Hollywood has long expected “Avengers: Endgame” to be a sensation. When tickets became available for presale on April 2, the demand crashed AMC servers. In addition to its own ads, which began running late last year, Disney secured promotional partnerships worth an additional $200 million. Ziploc started selling Avengers-themed sandwich bags; McDonald’s, teaming with Marvel for the first time, introduced 24 Avengers toys.


'Avengers: Endgame' shows movie theaters can still be on top of the world

Christian Claramonte at the opening night of "Avengers: Endgame" at AMC Empire 25 in Times Square in New York, April 25, 2019. (Amy Lombard/The New York Times)

“We wanted it to feel like an epic, important, seminal, can’t-miss event,” said Asad Ayaz, president of marketing at Walt Disney Studios. Ayaz and his lieutenants devised a strategy in which Disney spent massively on television ads around a few important moments (the day tickets went on presale, for instance) and then went completely dark for a week or more.

“The idea was to stun and surprise people with new creative messaging and then leave them wanting more,” Ayaz said.

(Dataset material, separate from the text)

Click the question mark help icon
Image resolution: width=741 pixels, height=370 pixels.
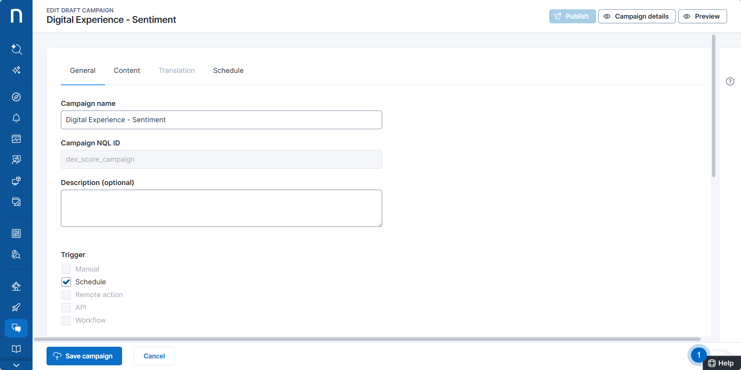[730, 81]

The movie ended up defying all kinds of conventional wisdom — that sequels are not supposed to be critical darlings, that there is no center of the culture anymore, that marathon running times (three hours in this case) drive people away, that every studio has hits and misses. Marvel is now 22-0 when it comes to the box office.

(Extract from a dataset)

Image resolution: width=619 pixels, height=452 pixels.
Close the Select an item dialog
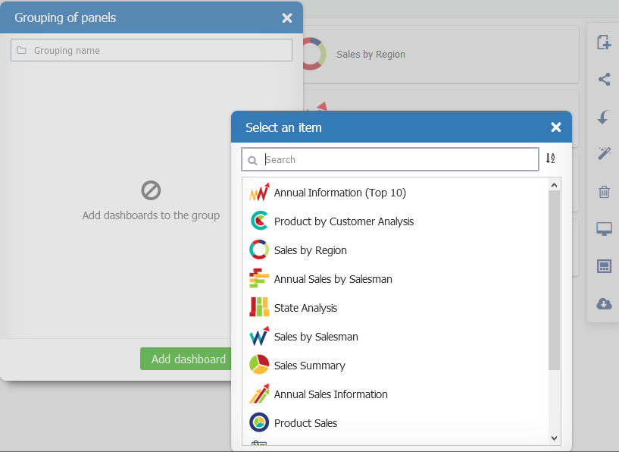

Alan Horn, chairman of Walt Disney Studios, called the results “monumental” and noted that Marvel had challenged “the notions of what is possible at the movie theater.”

About 44% of the global total came from 3D screenings, according to the technology company RealD. Disney said Sunday morning that the movie set a record for the largest opening weekend in 44 overseas markets, with Imax theaters contributing an outsized portion of ticket sales, particularly in China.

Ticket sales for “Avengers: Endgame” were assuredly helped by improvements that multiplex chains have introduced in recent years. For instance, after the subscription-based ticketing service MoviePass proved to be popular with millennials, AMC and other theater operators created their own subscription programs. Apps like Atom Tickets and Fandango have made buying tickets in advance more popular, which helps to create buzz and reduce the need to wait in line at box-office windows.

But the movie, directed by Anthony and Joe Russo, arrived as a cultural and commercial thunderclap because of the expert way in which Kevin Feige, Marvel’s president, built the “Avengers” series to a storytelling climax. In the last installment, “Avengers: Infinity War,” a lantern-jawed villain named Thanos (Josh Brolin) snapped his fingers and turned half the creatures in the universe to dust, including a vast number of superheroes. “Avengers: Endgame” finds battered survivors like Iron Man (Robert Downey Jr.), Thor (Chris Hemsworth), Captain America (Chris Evans) and Black Widow (Scarlett Johansson) joining together in one final attempt to restore order.

“It is likely to be the last film with the original — and beloved — Avengers cast,” Creutz said.

If so, plenty of people made sure they were there to see it. And they appear to have been satisfied: In CinemaScore exit polls, ticket buyers gave the film an A-plus grade.